Walking is a human right. There are physical, psychological and spiritual benefits to exploring our world on foot. The activity invites wonder at our world and contemplation about our place in it. In “Laudato Si’,” published just over a year ago, Pope Francis stresses the importance of “landscapes which increase our sense of belonging” and provide “a coherent and meaningful framework for [our] lives.” These landscapes do not have the same effect upon motorists and passengers who might see unplanned stops as irritations and other people on the road as adversaries.
But over the past century, many have come to see pedestrians as suspect, even dangerous, and walking has been criminalized in many circumstances. Ken Ilgunas, the author of Trespassing Across America, recently wrote in The New York Times about his experiences hiking in the United States and encountering “No Trespassing” and “Private Property” signs at every turn, even in uninhabited areas. He says that what the Scottish call “the right to roam” has been steadily eroded in the United States in both urban and rural settings.
This hostility toward walkers is a public health issue. Not only does it discourage physical exercise when the United States is coping with rising obesity rates and related health problems; it literally kills people. Mr.
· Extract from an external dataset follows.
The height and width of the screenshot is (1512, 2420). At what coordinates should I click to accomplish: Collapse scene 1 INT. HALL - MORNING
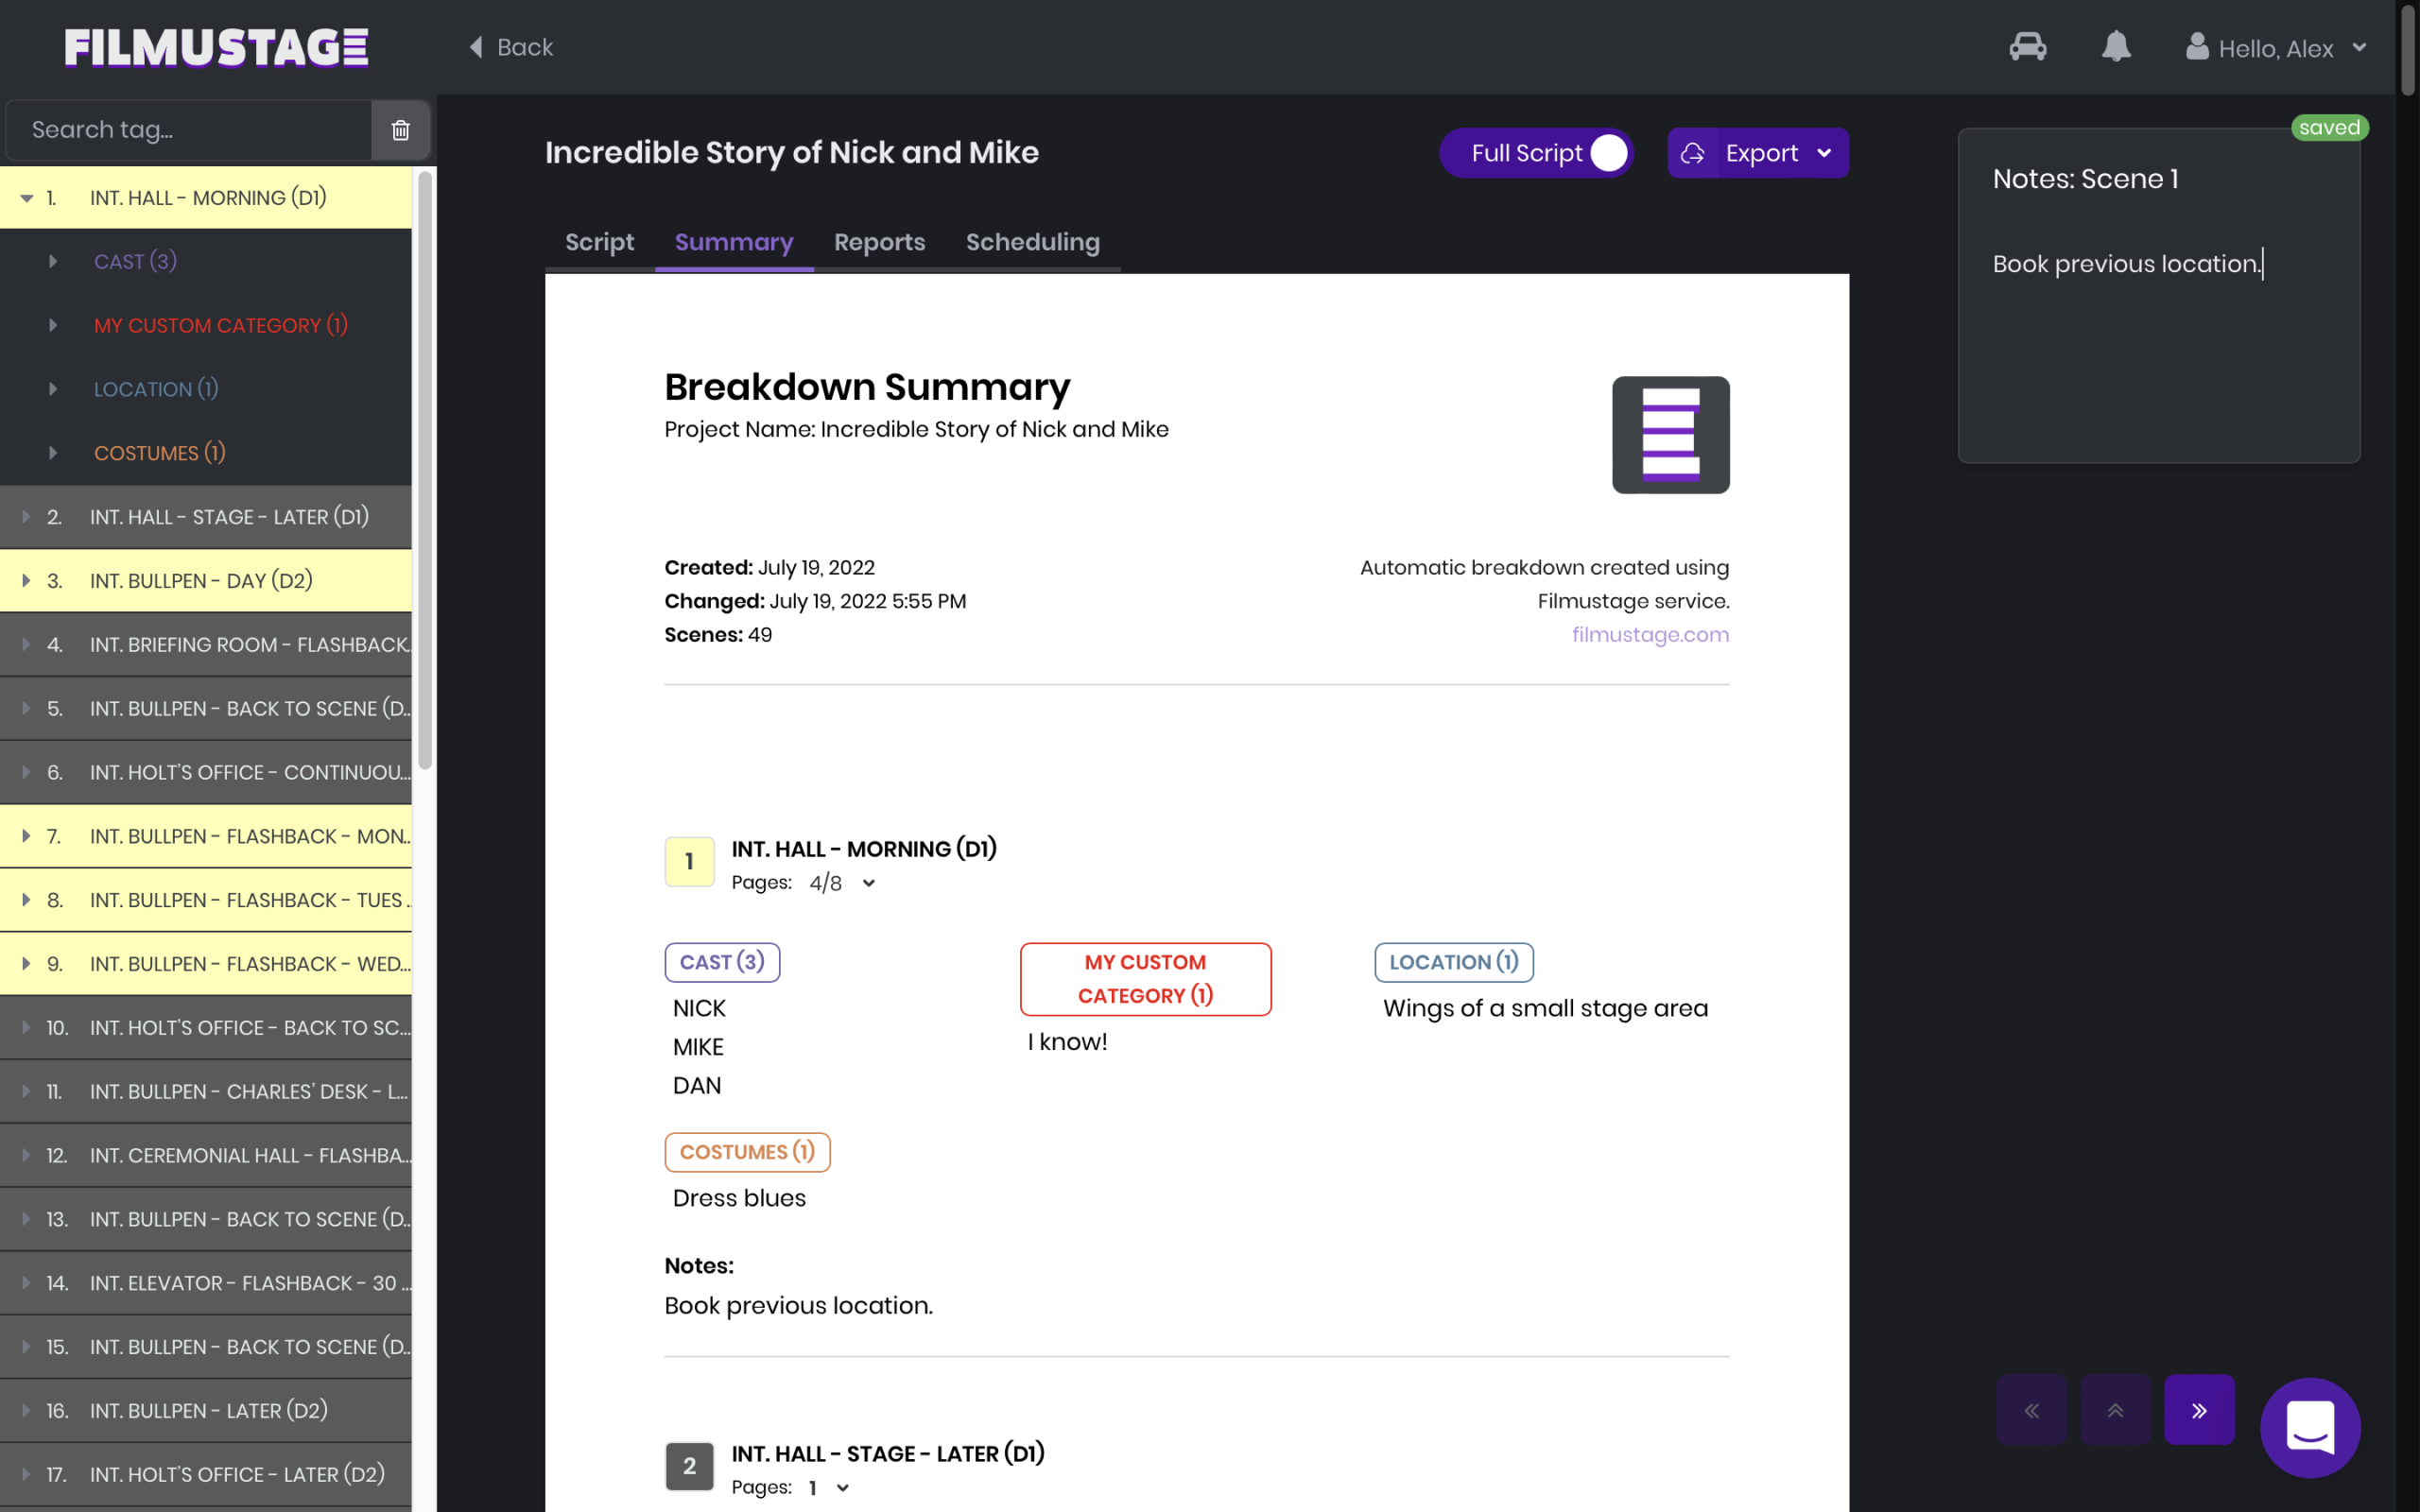[x=27, y=198]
Ilgunas, citing the advocacy group Smart Growth America, writes that more than 47,000 pedestrians were killed between 2003 and 2012 along roads, often because there was no safe and legal place for them to walk.
There are efforts to restore the right to roam in the United States. For example, New Jersey legislators are now working on a proposal to guarantee access to the shoreline; this could include requiring towns to maintain public sidewalks near beaches. While even well-off people may benefit from being able to walk barefoot through the sand, the everyday burdens of hostility and indifference to walkers fall disproportionately on lower-income families, especially those who cannot afford cars. In 2011, a Georgia woman was convicted of vehicular manslaughter after she crossed a highway on foot with her four children and a drunk driver killed one of them. (After a public outcry, her sentence was reduced to probation.) In her case, there was no crosswalk or traffic signal near the bus stop she used, a situation increasingly common in our sprawling suburbs.
This spring, the city council of St. Louis Park, Minn., voted to add sidewalks to three suburban neighborhoods, but some residents protested. One wrote that the sidewalks would create an “inner-city wasteland” with “hoodlums standing around on the corner.” A fight over installing sidewalks on a road in Clifton, N.J., (used by Orthodox Jews to reach synagogues by foot on the Sabbath) has been going on for 16 years.
While some neighborhoods fight against sidewalks, others ask for them but are ignored. According to a recent Washington Post story, a mostly black neighborhood in Potomac, Md., just 10 miles from the nation’s capital, has no sidewalks leading to the nearest bus stop—which is 2.8 miles away. Since many residents cannot afford cars, this asphalt isolation only makes it more difficult for them to find and hold jobs.
Pedestrian activists often quote the anthropologist Margaret Mead: “Any town that doesn’t have sidewalks doesn’t love its children.” Or it does not want them in the first place. Young adults ready to start families show a preference for walkable communities, but many local governments do not want the financial burden of public educational systems, so they use zoning laws and onerous permitting processes to keep out all but low-density housing, which is both less walkable and harder to connect to schools and downtowns. (According to the Safe Schools Partnership, only 13 percent of children walked or bicycled to school in 2009, down from 50 percent in 1969.)
Many new families can afford only to rent in apartment buildings or to buy small-lot homes, so suburbs fight development of such housing—unless assured that only childless people will move in. Teenagers on sidewalks seem to be a particularly nightmarish vision in more orderly and exclusive towns. If you are not in a car, you are not welcome.
We need to fight the perception that walking in public is a sinister activity, and we need to preserve common space where all can encounter nature and meet their neighbors. As Pope Francis reminds us in “Laudato Si’,” “Others will then no longer be seen as strangers, but as part of a ‘we’ which all of us are working to create.” To rephrase the pope’s words in another context, we do not need more walls, we need more sidewalks.